LaPresse
ostilità
Il gelo tra Machado e Trump riguarda le sanzioni e un'altra “ingratitudine” percepita
L'ostilità del presidente americano nei confronti della leader dell'opposizione nascerebbe anche da un elemento personale che per il tycoon continua a pesare molto: il mancato conferimento del Nobel per la Pace
Il rapporto tra María Corina Machado e Donald Trump si fa sempre più complicato. Lunedì, in un’intervista a Fox News, la leader dell’opposizione venezuelana è arrivata persino a offrirgli il suo Nobel per la Pace, sostenendo che “lo merita più di me”, ma ha anche ammesso di non riuscire più a parlargli da ottobre, quando lo chiamò subito dopo aver ottenuto quel riconoscimento a cui Trump tiene particolarmente. Sabato sera, durante una conferenza stampa, il deputato repubblicano Mario Díaz-Balart si era mostrato visibilmente infastidito da alcune domande sull’apparente ridimensionamento del ruolo di Machado da parte del presidente americano, emerso nelle dichiarazioni successive alla cattura di Maduro. Martedì, però, il New York Times ha pubblicato un’analisi che descrive una crescente divaricazione tra Machado e l’entourage di Trump, in particolare con Richard Grenell, incaricato in passato di trattare direttamente con Maduro.
Secondo il quotidiano, durante una visita a Caracas nel gennaio 2025 Grenell avrebbe cercato un incontro clandestino con Machado per chiederle un elenco di prigionieri politici da liberare.
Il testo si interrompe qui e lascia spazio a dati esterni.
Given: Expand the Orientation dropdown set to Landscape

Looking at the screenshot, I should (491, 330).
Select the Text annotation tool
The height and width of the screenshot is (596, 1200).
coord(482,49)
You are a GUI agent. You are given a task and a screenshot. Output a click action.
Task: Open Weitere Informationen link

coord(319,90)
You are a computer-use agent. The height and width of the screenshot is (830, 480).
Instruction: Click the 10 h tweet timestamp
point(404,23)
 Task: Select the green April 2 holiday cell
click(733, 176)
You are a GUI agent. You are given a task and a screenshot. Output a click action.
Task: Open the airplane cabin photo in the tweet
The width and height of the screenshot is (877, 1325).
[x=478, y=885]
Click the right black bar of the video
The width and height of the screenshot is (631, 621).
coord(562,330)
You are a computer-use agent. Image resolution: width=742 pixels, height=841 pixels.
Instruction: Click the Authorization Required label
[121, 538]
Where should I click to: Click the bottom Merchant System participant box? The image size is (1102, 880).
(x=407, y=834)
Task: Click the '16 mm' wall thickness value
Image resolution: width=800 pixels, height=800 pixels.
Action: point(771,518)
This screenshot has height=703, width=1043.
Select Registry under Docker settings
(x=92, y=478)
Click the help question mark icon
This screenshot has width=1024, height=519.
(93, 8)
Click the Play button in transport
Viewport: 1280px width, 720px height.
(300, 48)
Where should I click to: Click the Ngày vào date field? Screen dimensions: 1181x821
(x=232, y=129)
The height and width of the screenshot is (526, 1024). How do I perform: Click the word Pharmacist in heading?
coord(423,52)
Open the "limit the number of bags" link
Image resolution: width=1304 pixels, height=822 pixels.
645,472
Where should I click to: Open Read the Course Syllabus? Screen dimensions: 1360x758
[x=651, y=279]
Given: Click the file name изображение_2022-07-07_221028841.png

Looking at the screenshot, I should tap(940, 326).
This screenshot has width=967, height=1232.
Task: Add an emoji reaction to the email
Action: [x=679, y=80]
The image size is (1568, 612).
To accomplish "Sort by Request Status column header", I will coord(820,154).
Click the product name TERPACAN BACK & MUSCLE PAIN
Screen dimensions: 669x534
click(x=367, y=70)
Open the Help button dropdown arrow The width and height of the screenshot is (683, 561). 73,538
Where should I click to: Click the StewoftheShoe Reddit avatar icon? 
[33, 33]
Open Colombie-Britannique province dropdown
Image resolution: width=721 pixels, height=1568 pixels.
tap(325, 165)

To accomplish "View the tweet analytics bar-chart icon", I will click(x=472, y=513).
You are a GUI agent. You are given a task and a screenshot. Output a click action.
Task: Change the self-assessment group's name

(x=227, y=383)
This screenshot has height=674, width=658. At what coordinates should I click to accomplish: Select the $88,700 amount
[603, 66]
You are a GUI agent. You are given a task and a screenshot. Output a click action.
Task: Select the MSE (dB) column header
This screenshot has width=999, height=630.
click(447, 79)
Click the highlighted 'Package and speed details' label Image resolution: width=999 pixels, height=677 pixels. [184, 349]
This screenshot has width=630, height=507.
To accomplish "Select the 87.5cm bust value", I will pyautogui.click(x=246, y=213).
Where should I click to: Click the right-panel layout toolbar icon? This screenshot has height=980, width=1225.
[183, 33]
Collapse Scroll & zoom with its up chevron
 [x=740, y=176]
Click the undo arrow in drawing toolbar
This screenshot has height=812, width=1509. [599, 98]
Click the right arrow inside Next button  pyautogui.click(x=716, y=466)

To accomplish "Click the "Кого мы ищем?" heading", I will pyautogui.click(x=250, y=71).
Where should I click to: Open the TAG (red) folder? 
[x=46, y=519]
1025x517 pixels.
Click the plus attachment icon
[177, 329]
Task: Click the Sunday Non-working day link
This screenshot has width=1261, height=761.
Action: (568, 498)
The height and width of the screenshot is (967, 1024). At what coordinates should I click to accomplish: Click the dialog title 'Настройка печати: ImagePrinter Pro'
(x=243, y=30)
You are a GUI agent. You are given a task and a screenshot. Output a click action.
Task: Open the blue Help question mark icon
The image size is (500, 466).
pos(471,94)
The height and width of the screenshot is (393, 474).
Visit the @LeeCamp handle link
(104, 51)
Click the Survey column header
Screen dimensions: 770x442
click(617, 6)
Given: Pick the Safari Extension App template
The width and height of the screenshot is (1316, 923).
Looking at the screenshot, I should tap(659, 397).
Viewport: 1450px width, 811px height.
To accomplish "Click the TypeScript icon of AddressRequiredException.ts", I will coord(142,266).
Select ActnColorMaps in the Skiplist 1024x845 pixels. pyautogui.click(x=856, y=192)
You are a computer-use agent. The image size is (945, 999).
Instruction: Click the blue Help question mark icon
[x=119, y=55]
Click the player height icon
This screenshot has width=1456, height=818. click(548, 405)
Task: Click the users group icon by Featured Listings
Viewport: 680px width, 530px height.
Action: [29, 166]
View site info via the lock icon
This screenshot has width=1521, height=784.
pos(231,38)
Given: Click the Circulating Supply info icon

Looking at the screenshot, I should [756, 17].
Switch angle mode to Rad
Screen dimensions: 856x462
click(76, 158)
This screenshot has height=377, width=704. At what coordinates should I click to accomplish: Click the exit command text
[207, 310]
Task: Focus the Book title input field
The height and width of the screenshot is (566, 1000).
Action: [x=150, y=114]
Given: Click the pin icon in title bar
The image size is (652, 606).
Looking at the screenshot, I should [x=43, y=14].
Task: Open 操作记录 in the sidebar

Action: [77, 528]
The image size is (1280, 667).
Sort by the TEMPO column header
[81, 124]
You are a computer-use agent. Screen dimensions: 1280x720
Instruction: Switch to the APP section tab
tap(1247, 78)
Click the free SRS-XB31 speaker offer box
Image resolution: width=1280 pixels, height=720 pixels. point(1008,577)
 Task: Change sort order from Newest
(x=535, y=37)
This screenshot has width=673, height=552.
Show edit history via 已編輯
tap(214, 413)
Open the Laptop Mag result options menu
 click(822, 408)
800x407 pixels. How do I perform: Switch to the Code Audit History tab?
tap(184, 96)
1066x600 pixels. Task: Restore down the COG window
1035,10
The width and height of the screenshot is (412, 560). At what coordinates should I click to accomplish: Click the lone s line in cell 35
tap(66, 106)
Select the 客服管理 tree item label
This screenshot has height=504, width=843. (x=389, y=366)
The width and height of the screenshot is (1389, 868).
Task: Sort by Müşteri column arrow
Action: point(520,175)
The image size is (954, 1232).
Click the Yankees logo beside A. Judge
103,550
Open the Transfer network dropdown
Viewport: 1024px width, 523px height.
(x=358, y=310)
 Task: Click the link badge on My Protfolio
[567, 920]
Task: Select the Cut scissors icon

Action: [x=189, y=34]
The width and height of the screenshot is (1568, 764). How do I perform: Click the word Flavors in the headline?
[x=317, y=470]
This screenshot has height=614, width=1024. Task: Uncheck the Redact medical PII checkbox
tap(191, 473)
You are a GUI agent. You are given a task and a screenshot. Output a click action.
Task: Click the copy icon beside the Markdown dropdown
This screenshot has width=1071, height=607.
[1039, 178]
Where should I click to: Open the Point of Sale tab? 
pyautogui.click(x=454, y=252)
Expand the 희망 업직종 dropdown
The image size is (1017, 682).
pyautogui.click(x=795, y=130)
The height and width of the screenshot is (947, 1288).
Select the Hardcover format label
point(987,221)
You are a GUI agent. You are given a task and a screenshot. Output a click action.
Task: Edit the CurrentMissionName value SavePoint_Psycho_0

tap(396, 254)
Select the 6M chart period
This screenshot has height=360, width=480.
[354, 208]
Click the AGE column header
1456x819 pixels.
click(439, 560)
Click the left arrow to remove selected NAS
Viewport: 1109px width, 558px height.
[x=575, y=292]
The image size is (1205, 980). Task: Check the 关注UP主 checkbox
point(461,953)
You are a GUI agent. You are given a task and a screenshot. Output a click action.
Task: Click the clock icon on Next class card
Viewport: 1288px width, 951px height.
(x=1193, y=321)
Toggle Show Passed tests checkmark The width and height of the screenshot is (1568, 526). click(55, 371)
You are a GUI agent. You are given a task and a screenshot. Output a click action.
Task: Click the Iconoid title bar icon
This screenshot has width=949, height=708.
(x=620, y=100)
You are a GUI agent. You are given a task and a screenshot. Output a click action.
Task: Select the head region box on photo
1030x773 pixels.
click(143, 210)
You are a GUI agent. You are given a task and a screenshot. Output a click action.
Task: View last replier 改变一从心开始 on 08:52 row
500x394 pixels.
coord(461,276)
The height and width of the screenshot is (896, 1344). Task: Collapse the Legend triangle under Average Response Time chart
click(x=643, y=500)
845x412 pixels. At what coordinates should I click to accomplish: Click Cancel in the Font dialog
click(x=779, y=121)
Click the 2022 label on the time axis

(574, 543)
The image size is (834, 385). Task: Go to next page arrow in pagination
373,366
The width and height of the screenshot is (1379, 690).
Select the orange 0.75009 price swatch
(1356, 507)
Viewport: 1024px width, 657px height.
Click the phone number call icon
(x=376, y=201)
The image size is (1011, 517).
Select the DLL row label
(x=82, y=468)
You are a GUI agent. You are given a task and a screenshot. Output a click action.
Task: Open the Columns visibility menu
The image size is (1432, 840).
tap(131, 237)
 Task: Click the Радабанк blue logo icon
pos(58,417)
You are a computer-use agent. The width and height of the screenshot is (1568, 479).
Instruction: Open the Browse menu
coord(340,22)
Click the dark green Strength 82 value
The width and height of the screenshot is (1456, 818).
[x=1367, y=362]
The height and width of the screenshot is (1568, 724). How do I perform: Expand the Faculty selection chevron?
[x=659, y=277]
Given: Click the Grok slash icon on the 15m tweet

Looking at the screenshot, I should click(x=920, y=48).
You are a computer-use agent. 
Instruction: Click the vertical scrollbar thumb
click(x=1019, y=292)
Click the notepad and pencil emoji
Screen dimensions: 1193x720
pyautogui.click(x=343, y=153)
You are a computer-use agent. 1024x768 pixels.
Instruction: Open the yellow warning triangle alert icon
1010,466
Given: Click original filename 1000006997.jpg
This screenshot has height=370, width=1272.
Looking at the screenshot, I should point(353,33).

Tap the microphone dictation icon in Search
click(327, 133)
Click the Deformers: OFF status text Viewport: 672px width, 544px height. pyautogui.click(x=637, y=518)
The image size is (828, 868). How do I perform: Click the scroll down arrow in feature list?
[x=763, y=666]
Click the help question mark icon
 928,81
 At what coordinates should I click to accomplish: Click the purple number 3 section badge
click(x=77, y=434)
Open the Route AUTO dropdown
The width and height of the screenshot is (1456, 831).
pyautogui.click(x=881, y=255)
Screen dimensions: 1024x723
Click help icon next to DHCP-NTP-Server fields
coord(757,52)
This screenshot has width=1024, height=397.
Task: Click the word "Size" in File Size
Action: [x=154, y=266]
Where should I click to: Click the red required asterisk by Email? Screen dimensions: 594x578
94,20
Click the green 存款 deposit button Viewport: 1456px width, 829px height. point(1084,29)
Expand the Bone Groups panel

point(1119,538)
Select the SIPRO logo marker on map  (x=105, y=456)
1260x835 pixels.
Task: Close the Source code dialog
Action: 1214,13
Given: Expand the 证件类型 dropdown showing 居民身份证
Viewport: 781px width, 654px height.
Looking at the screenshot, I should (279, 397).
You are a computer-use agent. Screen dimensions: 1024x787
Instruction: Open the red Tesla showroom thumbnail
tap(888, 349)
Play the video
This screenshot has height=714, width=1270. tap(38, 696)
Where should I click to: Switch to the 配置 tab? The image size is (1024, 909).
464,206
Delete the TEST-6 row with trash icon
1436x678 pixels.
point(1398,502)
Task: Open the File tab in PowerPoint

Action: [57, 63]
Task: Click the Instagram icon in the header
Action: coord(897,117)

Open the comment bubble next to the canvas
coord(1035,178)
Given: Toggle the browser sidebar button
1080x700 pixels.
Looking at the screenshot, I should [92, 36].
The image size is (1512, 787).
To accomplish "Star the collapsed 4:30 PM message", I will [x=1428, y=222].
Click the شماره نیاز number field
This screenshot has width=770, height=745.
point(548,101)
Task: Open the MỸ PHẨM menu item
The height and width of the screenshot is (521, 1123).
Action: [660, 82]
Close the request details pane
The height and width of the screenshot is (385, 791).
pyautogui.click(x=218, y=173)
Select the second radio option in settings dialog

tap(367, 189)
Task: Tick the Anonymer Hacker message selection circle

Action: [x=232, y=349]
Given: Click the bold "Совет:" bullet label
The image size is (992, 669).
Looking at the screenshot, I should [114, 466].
Temendo per la propria sicurezza, però, la leader dell’opposizione rifiutò l’incontro, limitandosi a una conversazione telefonica. Come scrive il New York Times, “la chiamata fu cordiale. Ma col tempo i rapporti si deteriorarono”. Da lì sarebbe maturata una crescente ostilità nei suoi confronti.
Da un lato, da parte dei servizi statunitensi, che hanno iniziato a mettere in dubbio la sua capacità di gestire l’emergenza venezuelana – un giudizio ripreso anche da Trump, quando ha spiegato perché preferisse attribuire una sorta di “mandato” a Delcy Rodríguez. Dall’altro, da parte di lobby economiche in contatto con ambienti imprenditoriali venezuelani infastiditi dalle richieste di sanzioni avanzate da Machado e che, dal 2021, hanno avviato un riavvicinamento proprio alla stessa Rodríguez. Resta poi un elemento personale che per Trump continua a pesare molto: il mancato conferimento del Nobel per la Pace. Ieri lo ha ribadito in un messaggio su Truth. “Ricordate anche che io, da solo, HO FINITO 8 GUERRE, e la Norvegia, un paese membro della Nato, ha follemente deciso di non darmi il Premio Nobel per la Pace”.